- [EXERCISE OBJECTIVE]: Search the data below for the string "will". Extract every line that contains it.

Stored dataset items

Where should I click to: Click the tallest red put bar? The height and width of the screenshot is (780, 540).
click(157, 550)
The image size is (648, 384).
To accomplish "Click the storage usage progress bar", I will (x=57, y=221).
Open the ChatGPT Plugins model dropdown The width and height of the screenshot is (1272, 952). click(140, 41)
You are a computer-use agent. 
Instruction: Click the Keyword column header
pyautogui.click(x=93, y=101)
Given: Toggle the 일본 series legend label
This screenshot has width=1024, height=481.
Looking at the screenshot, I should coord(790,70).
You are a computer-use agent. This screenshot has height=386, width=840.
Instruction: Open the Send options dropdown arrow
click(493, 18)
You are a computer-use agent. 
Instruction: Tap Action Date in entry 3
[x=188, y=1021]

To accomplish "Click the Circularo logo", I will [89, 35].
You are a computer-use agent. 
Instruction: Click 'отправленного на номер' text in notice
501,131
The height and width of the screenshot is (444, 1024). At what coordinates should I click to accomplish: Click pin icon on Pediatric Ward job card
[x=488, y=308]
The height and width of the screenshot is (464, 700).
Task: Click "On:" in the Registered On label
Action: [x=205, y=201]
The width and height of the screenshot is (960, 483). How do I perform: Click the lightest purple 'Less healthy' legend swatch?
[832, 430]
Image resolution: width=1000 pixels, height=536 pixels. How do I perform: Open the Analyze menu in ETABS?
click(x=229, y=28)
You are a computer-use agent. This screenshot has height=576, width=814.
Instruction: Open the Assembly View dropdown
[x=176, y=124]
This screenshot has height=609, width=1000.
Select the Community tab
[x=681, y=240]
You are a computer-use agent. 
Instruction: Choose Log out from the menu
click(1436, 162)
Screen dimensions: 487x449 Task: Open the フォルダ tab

- [RESULT FOR THIS TASK]:
To accomplish "Click the storage usage progress bar", I will (x=57, y=221).
To accomplish "Click the Circularo logo", I will [89, 35].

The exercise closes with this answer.